In his speech in Arizona, President Obama said the shooting was not the result of a lack of civility in political discourse. But he also said that striving for a more civil and empathetic atmosphere of political debate would be a fitting tribute to the victims of Saturday’s shooting spree.

“At a time when we are far too eager to lay the blame for all that ails the world at the feet of those who happen to think differently than we do, it is important for us to pause for a moment and make sure that we are talking with each other in a way that heals, not in a way that wounds,” he said.

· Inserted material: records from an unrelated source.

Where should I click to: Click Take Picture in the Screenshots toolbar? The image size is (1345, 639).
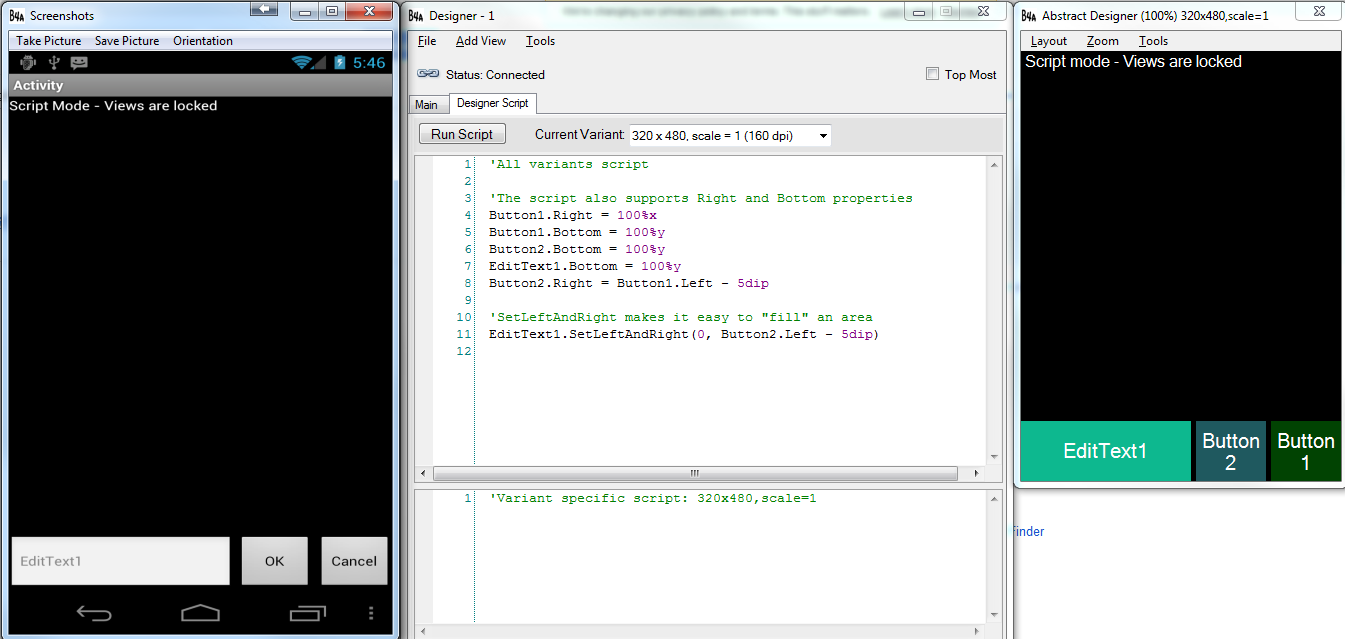47,40
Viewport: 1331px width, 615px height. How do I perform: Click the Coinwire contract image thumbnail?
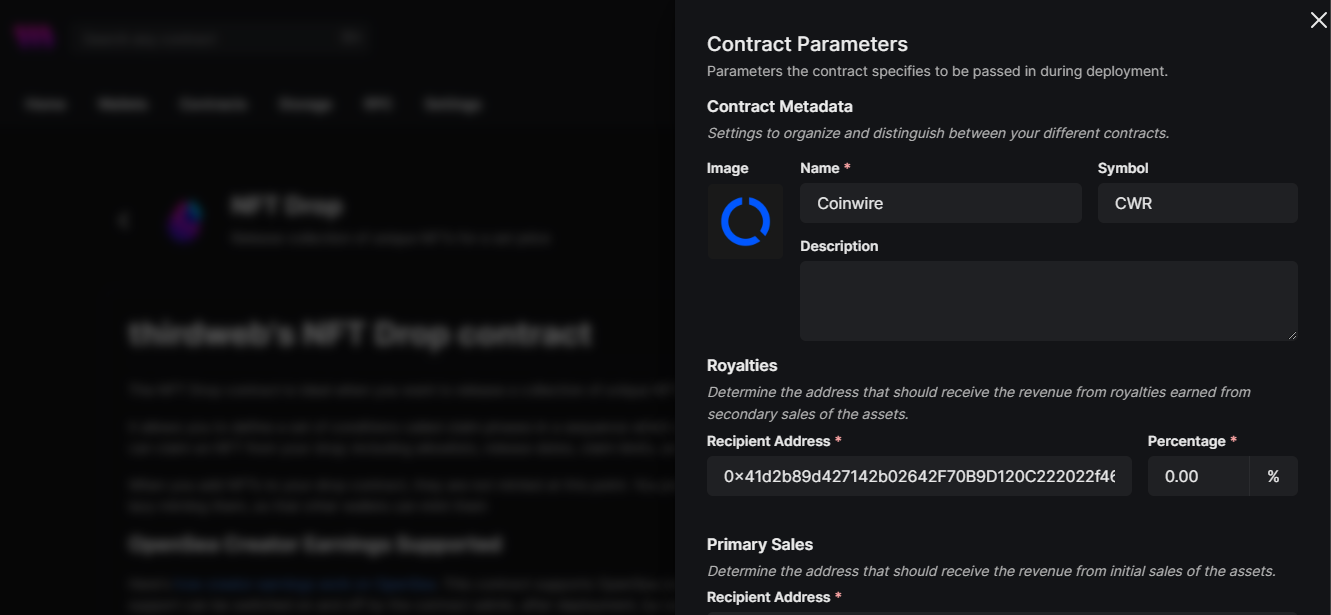coord(745,221)
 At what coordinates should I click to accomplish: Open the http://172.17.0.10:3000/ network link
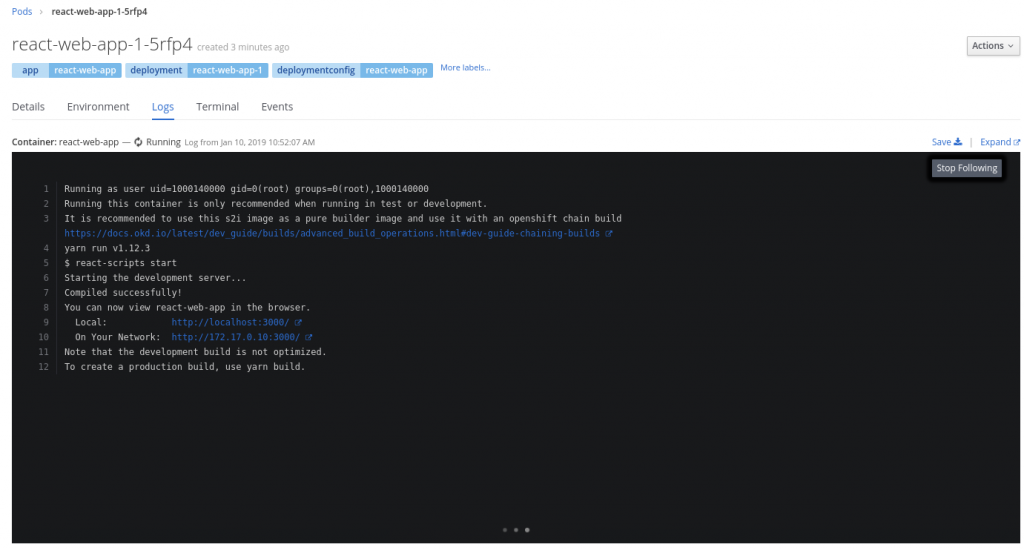(235, 338)
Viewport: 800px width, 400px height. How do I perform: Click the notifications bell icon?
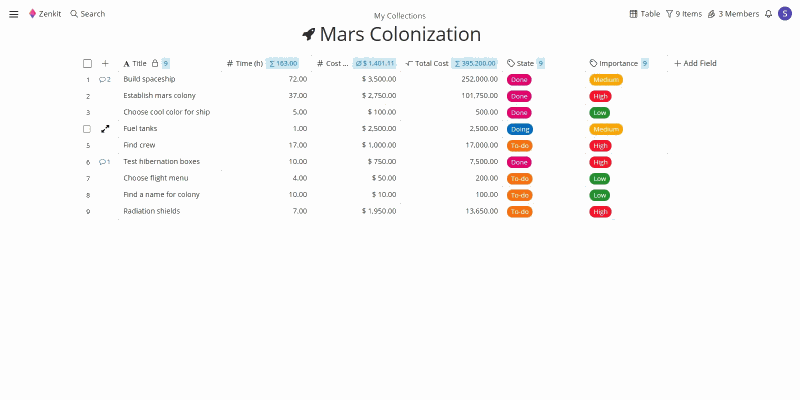click(768, 14)
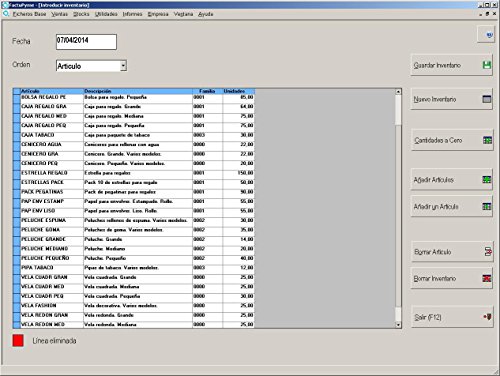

That sentiment is endorsed by Scot Faulkner, a lifelong Republican who worked both for former President Ronald Reagan and for the Republican majority in the House of Representatives in the 1990’s.

“Tucson is hopefully a wake-up call just in general that the level of rhetoric has gotten increasingly nasty over the last couple of decades. The partisan prism has really poisoned America," said Faulkner. "I mean, you go back to the 1980’s and Tip O’Neill [former Democratic House Speaker] and [former President] Ronald Reagan would be at each other’s throats rhetorically, but then they would go out as two Irishmen and have a drink together. And that is the key is that everyone understood you can be passionate without being personal.”

For now, political passions seemed to have cooled somewhat in the aftermath of the tragedy in Arizona, at least compared to the heated and divisive political rhetoric of last year’s congressional election campaign.

But University of Virginia political scientist Larry Sabato says don’t expect it to last too long.

“Well, a unifying moment is the right to put it, with the emphasis on the word moment. You know, we have had a lot of these situations with the assassinations through the years, and Oklahoma City and 9-11 [2001 terrorist attacks]," Sabato said. "And for a while we do lower our voices. But America has a pretty rip-roaring [spirited] democracy and I doubt that people will be restrained for very long.”

A new poll by the USA Today newspaper and the Gallup organization found that most Americans reject the notion that heated political rhetoric contributed to the Arizona shooting in any way. In addition, only about one in five people in the same poll believe that tighter gun controls would have prevented the mass shooting.